Mkoll took it and put in his trouser pocket. He had his own battlefield superstitions.
“I see the war’s started without me,” said a voice from behind them. Gaunt had entered the mill. “Carry on,” he added, before they all started throwing salutes. He peered at Mkoll’s hefty bruise. “First blood to them, I take it?”
“We gave a good account,” said Mkoll.
“So I hear. I met your fan club. A Colonel Ankre.”
“Who?” murmured Mkoll. “Oh, him. The red-head. I didn’t think he’d taken to us much.”

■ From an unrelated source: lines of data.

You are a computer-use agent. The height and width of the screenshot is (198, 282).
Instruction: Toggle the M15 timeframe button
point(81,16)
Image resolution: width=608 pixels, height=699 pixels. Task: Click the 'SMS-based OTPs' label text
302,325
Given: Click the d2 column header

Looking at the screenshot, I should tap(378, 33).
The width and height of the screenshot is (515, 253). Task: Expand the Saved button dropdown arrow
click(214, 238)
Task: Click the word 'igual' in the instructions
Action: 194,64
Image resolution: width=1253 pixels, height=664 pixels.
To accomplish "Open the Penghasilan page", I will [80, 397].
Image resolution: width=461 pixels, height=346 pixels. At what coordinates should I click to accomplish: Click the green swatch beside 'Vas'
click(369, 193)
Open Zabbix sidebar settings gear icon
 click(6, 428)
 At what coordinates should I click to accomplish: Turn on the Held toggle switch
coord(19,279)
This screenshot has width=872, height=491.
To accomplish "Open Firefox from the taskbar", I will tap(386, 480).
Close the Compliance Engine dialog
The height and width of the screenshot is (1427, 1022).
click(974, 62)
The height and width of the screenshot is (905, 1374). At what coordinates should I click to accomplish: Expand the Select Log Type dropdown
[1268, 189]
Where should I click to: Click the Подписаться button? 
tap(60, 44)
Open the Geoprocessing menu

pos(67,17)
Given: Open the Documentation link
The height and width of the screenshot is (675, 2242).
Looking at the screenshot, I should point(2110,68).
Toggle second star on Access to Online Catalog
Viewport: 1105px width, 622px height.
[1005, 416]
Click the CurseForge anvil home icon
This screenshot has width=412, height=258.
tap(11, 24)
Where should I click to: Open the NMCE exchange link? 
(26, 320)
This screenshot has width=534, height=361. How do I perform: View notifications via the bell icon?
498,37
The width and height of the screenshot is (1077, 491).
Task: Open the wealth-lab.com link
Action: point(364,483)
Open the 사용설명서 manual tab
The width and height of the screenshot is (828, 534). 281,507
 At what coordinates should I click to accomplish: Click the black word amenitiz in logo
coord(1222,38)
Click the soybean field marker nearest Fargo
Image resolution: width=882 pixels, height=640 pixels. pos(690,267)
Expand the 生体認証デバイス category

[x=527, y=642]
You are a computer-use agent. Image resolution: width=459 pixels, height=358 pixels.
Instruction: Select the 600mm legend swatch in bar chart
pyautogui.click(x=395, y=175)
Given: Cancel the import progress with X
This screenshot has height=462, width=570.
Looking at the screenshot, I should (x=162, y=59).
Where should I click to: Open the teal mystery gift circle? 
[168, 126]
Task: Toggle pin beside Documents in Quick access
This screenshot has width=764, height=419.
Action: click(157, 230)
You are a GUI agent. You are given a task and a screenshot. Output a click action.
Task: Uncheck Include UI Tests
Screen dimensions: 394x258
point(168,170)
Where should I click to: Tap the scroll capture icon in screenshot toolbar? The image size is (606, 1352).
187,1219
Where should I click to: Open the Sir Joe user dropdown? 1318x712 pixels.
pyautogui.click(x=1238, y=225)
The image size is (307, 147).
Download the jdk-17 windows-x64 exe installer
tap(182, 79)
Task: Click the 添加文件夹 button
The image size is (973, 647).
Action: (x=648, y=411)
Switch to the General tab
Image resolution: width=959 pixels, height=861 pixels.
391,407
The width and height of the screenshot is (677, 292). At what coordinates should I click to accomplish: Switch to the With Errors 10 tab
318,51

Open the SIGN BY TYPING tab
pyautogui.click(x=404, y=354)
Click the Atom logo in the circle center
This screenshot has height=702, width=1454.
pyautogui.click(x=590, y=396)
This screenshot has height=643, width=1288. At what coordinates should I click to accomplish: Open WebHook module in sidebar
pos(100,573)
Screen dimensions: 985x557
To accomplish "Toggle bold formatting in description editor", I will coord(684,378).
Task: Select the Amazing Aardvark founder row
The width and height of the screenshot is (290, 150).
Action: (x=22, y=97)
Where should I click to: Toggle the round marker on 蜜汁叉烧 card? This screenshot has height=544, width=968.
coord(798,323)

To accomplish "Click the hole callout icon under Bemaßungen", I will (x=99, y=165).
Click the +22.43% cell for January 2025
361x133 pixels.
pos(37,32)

“You’re the heroes of the line, my friend,” said Gaunt sarcastically. “The locals are so impressed, they’ve given us a whole front trench to hold.”
“Feth,” Mkoll said.
“You told them—” Dorden began.
“Oh, I told them all right. I don’t think they were listening.” Gaunt sighed. He handed the flimsy map to Mkoll. “This is what we’re taking on, if they have their way.”
Mkoll looked over the slip. ?
??Bad place. Took the worst of it last night. The very worst The river comes in close here, you see? The parapet is low and waterlogged. Ideal for storming. I wasn’t sure they’d even got it clear.”
“Tell me what you saw up front,” Gaunt said, sitting down as Dorden dressed Mkoll’s nasty wound.
“The Alliance soldiers we saw were tired and over-stretched. Ill too, most of them. Low sanitation, low hygiene. What’s worse, they have precious little discipline. They fight well enough when they’re ordered up and controlled, but there’s no sign of initiative.”
“They panicked when the raid started,” said Caober.
“To be fair,” said Mkvenner, “they panicked when the shelling started. They’d never seen that before, not like that. I think they were fairly fit as front-line infantry, but when those new super-guns opened up, they were milling and broken and scared. And the enemy raiders punched right in through them.”
Gaunt nodded. “The enemy?”
“Good, tight professional. Solid ammo weapons, some body armour. The grenadiers are their strength. Simple explosives, but effective, and in large numbers.”
Gaunt listened to his chief scout and then said, “So… what does Lord General Mkoll think?”
It was a private joke. Gaunt trusted Mkoll’s tactical mind absolutely, and often voiced this hypothetical question. If Mkoll was supreme commander here, what would he do?
“This fight’ll go on till doomsday,” said Mkoll, once he’d considered things. “It’s been going on forty years. A deadlock. You might think that Guard reinforcements like us might overtip the balance in favour of the Alliance, but then so might these new super-guns, in favour of the enemy. What I’m saying is it’ll take something new, something lateral, to break this. Can’t say what with only this fething map to go by.”